Vorschläge erbeten: „Marion Dönhoff Preis für internationale Verständigung und Versöhnung 2011“

Die drei Stifter – die Wochenzeitung DIE ZEIT, die ZEIT-Stiftung Ebelin und Gerd Bucerius sowie die Marion Dönhoff Stiftung – halten mit dem Preis das Andenken an Marion Gräfin Dönhoff wach. In ihrem Sinne sollen Menschen geehrt werden, die „wissen worum es geht“. Der Marion Dönhoff Preis wird in diesem Jahr zum neunten Mal vergeben.

Die feierliche Preisverleihung findet am Sonntag, 27. November 2011, im Deutschen Schauspielhaus in Hamburg statt. Es werden ein Ehrenpreis und ein mit 20 000 Euro dotierter Förderpreis verliehen. Mit dem Preis werden Menschen und Organisationen geehrt, die im besonderen Maße zur dauerhaften internationalen Verständigung und Versöhnung zwischen Völkern und Nationen beitragen – die mit kulturellen oder sozialen Projekten, beispielsweise mit Kinder- und Jugendarbeit oder auch mit medizinischen Hilfsprojekten, ein respektvolles und aufrichtiges Miteinander fördern.

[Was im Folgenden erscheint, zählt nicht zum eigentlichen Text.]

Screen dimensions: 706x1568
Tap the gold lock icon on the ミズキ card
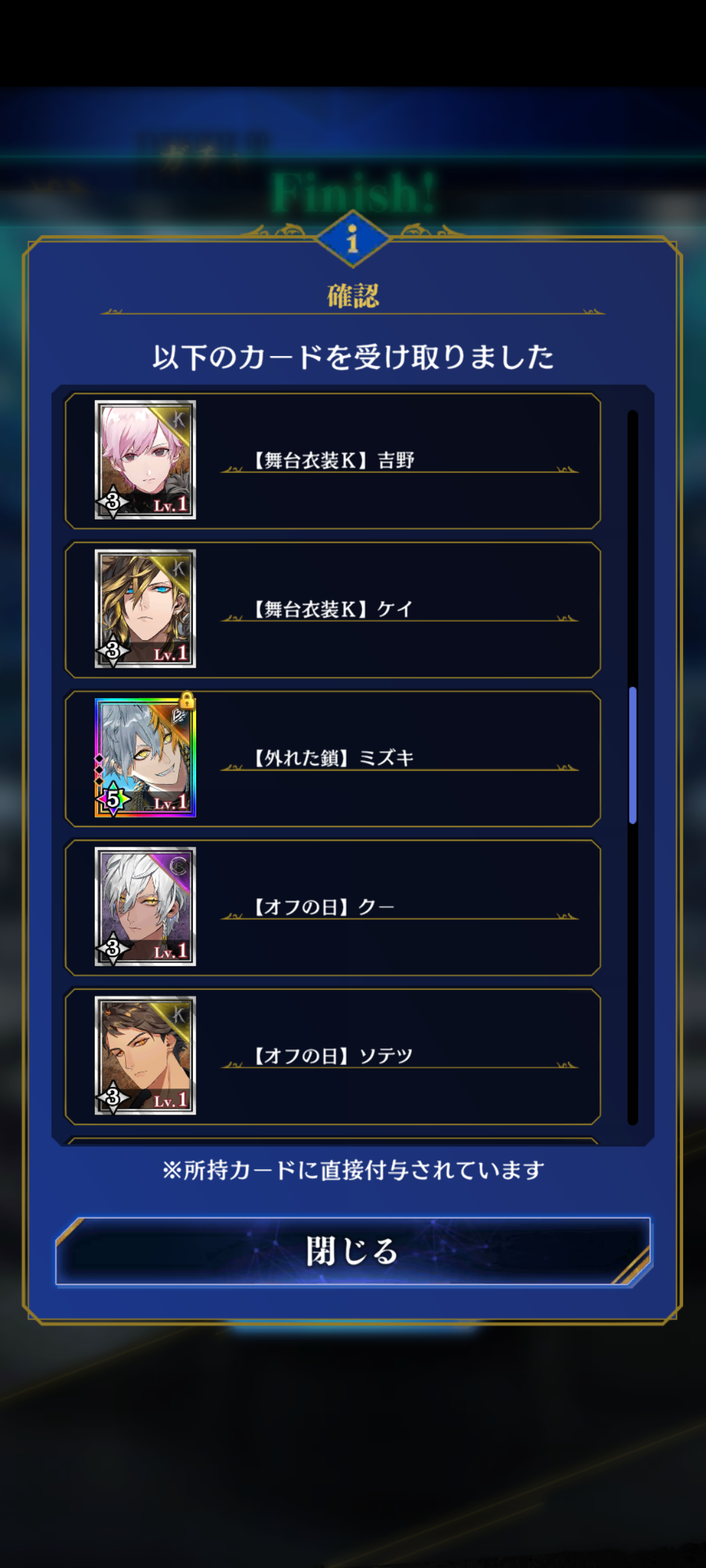pos(187,700)
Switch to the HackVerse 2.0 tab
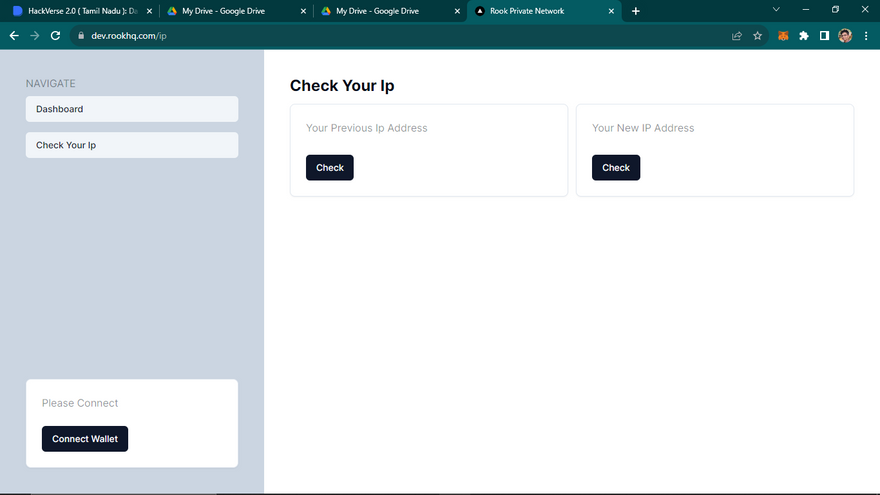 pyautogui.click(x=80, y=11)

Vorschläge mit Begründung erbittet die Jury bis zum 15. April 2011:
Online: www.zeit.de/marion-doenhoff-preis
Per E-Mail: marion-doenhoff-preis@zeit.de
Per Post: DIE ZEIT „Marion Dönhoff Preis“, Buceriusstraße, Eingang Speersort 1, 20095 Hamburg.

Zur Jury gehören: Theo Sommer (DIE ZEIT), Manfred Lahnstein (ZEIT-Stiftung), Hermann Graf Hatzfeldt (Marion Dönhoff Stiftung), Helmut Schmidt, Richard von Weizsäcker, Fritz Stern, Janusz Reiter und Anne Will.

Die Preisträger werden von der Jury ausgewählt und in der ZEIT bekannt gegeben.